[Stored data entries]
————————
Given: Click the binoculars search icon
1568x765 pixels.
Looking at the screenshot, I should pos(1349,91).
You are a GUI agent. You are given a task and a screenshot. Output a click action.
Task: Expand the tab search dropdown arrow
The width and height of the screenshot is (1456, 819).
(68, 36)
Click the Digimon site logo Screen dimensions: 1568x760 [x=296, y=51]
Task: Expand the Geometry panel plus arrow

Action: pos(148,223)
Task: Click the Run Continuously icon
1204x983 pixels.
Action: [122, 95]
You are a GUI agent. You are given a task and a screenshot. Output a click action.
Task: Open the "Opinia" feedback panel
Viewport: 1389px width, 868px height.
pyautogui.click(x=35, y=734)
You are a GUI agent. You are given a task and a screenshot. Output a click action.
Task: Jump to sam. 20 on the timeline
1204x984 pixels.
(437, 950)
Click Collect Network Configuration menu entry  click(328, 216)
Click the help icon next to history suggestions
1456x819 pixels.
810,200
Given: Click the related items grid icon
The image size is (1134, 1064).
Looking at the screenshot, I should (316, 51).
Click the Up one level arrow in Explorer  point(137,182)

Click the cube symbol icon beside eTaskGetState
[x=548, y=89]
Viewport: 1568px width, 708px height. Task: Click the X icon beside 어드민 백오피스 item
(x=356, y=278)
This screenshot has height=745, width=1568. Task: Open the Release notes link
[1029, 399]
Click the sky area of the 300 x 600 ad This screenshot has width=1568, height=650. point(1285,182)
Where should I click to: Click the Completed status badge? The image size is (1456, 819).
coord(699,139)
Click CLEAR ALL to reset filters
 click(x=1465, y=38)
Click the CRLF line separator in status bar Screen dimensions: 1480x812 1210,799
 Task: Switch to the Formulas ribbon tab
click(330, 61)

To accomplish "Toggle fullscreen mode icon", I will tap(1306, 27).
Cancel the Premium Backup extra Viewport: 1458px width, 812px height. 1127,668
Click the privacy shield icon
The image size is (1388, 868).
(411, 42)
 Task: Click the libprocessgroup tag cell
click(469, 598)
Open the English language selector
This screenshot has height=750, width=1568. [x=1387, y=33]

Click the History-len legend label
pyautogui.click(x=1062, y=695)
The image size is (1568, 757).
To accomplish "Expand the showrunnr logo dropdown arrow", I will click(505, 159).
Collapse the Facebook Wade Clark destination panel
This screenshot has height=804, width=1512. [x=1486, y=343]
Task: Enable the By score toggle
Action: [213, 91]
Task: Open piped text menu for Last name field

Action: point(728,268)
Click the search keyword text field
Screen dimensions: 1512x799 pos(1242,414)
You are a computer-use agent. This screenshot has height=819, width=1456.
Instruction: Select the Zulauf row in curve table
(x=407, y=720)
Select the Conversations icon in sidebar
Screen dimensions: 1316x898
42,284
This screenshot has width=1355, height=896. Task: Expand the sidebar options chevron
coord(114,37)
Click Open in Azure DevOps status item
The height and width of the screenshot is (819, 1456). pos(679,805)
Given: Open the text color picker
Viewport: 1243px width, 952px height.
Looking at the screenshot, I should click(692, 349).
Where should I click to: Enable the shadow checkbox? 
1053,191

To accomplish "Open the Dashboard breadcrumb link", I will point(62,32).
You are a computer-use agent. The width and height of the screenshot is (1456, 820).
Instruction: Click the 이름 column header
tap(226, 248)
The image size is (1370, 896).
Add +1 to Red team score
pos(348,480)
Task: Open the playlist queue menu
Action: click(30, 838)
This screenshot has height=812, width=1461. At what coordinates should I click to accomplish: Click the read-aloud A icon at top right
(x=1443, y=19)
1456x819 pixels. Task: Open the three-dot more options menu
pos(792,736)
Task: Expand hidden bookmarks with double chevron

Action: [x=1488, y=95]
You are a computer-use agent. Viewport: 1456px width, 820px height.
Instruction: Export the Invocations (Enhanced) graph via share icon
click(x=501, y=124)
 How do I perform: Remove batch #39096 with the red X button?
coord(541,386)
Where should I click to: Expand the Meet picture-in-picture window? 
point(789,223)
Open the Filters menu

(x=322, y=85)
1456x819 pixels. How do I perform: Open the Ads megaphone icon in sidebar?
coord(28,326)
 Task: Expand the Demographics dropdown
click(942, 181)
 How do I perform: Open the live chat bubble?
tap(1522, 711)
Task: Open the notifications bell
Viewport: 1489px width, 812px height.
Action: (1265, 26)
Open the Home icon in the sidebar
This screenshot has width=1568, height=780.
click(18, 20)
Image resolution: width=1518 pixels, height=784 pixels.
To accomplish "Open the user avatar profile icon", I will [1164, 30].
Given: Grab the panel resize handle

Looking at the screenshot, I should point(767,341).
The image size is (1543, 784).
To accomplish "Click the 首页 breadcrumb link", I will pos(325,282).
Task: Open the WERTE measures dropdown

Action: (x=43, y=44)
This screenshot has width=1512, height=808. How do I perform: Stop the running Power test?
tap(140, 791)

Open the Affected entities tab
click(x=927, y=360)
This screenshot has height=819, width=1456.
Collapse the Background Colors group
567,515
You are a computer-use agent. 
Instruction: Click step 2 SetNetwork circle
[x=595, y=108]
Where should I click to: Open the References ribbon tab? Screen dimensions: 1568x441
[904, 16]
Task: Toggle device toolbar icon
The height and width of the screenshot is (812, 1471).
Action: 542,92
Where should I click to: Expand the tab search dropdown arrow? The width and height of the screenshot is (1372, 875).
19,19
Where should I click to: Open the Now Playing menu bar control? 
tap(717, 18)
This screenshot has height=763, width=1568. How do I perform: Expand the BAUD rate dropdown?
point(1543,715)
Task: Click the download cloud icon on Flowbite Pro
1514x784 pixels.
————————
### [WHAT YOU SHOULD DO]
Print out every record again, exactly and in full.

### [OUTPUT FOR THIS EXERCISE]
Given: Click the binoculars search icon
1568x765 pixels.
Looking at the screenshot, I should pos(1349,91).
You are a GUI agent. You are given a task and a screenshot. Output a click action.
Task: Expand the tab search dropdown arrow
The width and height of the screenshot is (1456, 819).
(68, 36)
Click the Digimon site logo Screen dimensions: 1568x760 [x=296, y=51]
Task: Expand the Geometry panel plus arrow

Action: pos(148,223)
Task: Click the Run Continuously icon
1204x983 pixels.
Action: [122, 95]
You are a GUI agent. You are given a task and a screenshot. Output a click action.
Task: Open the "Opinia" feedback panel
Viewport: 1389px width, 868px height.
pyautogui.click(x=35, y=734)
You are a GUI agent. You are given a task and a screenshot. Output a click action.
Task: Jump to sam. 20 on the timeline
1204x984 pixels.
(437, 950)
Click Collect Network Configuration menu entry  click(328, 216)
Click the help icon next to history suggestions
1456x819 pixels.
810,200
Given: Click the related items grid icon
The image size is (1134, 1064).
Looking at the screenshot, I should (316, 51).
Click the Up one level arrow in Explorer  point(137,182)

Click the cube symbol icon beside eTaskGetState
[x=548, y=89]
Viewport: 1568px width, 708px height. Task: Click the X icon beside 어드민 백오피스 item
(x=356, y=278)
This screenshot has height=745, width=1568. Task: Open the Release notes link
[1029, 399]
Click the sky area of the 300 x 600 ad This screenshot has width=1568, height=650. point(1285,182)
Where should I click to: Click the Completed status badge? The image size is (1456, 819).
coord(699,139)
Click CLEAR ALL to reset filters
 click(x=1465, y=38)
Click the CRLF line separator in status bar Screen dimensions: 1480x812 1210,799
 Task: Switch to the Formulas ribbon tab
click(330, 61)

To accomplish "Toggle fullscreen mode icon", I will tap(1306, 27).
Cancel the Premium Backup extra Viewport: 1458px width, 812px height. 1127,668
Click the privacy shield icon
The image size is (1388, 868).
(411, 42)
 Task: Click the libprocessgroup tag cell
click(469, 598)
Open the English language selector
This screenshot has height=750, width=1568. [x=1387, y=33]

Click the History-len legend label
pyautogui.click(x=1062, y=695)
The image size is (1568, 757).
To accomplish "Expand the showrunnr logo dropdown arrow", I will click(505, 159).
Collapse the Facebook Wade Clark destination panel
This screenshot has height=804, width=1512. [x=1486, y=343]
Task: Enable the By score toggle
Action: [213, 91]
Task: Open piped text menu for Last name field

Action: point(728,268)
Click the search keyword text field
Screen dimensions: 1512x799 pos(1242,414)
You are a computer-use agent. This screenshot has height=819, width=1456.
Instruction: Select the Zulauf row in curve table
(x=407, y=720)
Select the Conversations icon in sidebar
Screen dimensions: 1316x898
42,284
This screenshot has width=1355, height=896. Task: Expand the sidebar options chevron
coord(114,37)
Click Open in Azure DevOps status item
The height and width of the screenshot is (819, 1456). pos(679,805)
Given: Open the text color picker
Viewport: 1243px width, 952px height.
Looking at the screenshot, I should click(692, 349).
Where should I click to: Enable the shadow checkbox? 
1053,191

To accomplish "Open the Dashboard breadcrumb link", I will point(62,32).
You are a computer-use agent. The width and height of the screenshot is (1456, 820).
Instruction: Click the 이름 column header
tap(226, 248)
The image size is (1370, 896).
Add +1 to Red team score
pos(348,480)
Task: Open the playlist queue menu
Action: click(30, 838)
This screenshot has height=812, width=1461. At what coordinates should I click to accomplish: Click the read-aloud A icon at top right
(x=1443, y=19)
1456x819 pixels. Task: Open the three-dot more options menu
pos(792,736)
Task: Expand hidden bookmarks with double chevron

Action: [x=1488, y=95]
You are a computer-use agent. Viewport: 1456px width, 820px height.
Instruction: Export the Invocations (Enhanced) graph via share icon
click(x=501, y=124)
 How do I perform: Remove batch #39096 with the red X button?
coord(541,386)
Where should I click to: Expand the Meet picture-in-picture window? 
point(789,223)
Open the Filters menu

(x=322, y=85)
1456x819 pixels. How do I perform: Open the Ads megaphone icon in sidebar?
coord(28,326)
 Task: Expand the Demographics dropdown
click(942, 181)
 How do I perform: Open the live chat bubble?
tap(1522, 711)
Task: Open the notifications bell
Viewport: 1489px width, 812px height.
Action: (1265, 26)
Open the Home icon in the sidebar
This screenshot has width=1568, height=780.
click(18, 20)
Image resolution: width=1518 pixels, height=784 pixels.
To accomplish "Open the user avatar profile icon", I will [1164, 30].
Given: Grab the panel resize handle

Looking at the screenshot, I should point(767,341).
The image size is (1543, 784).
To accomplish "Click the 首页 breadcrumb link", I will pos(325,282).
Task: Open the WERTE measures dropdown

Action: (x=43, y=44)
This screenshot has width=1512, height=808. How do I perform: Stop the running Power test?
tap(140, 791)

Open the Affected entities tab
click(x=927, y=360)
This screenshot has height=819, width=1456.
Collapse the Background Colors group
567,515
You are a computer-use agent. 
Instruction: Click step 2 SetNetwork circle
[x=595, y=108]
Where should I click to: Open the References ribbon tab? Screen dimensions: 1568x441
[904, 16]
Task: Toggle device toolbar icon
The height and width of the screenshot is (812, 1471).
Action: 542,92
Where should I click to: Expand the tab search dropdown arrow? The width and height of the screenshot is (1372, 875).
19,19
Where should I click to: Open the Now Playing menu bar control? 
tap(717, 18)
This screenshot has height=763, width=1568. How do I perform: Expand the BAUD rate dropdown?
point(1543,715)
Task: Click the download cloud icon on Flowbite Pro
1514x784 pixels.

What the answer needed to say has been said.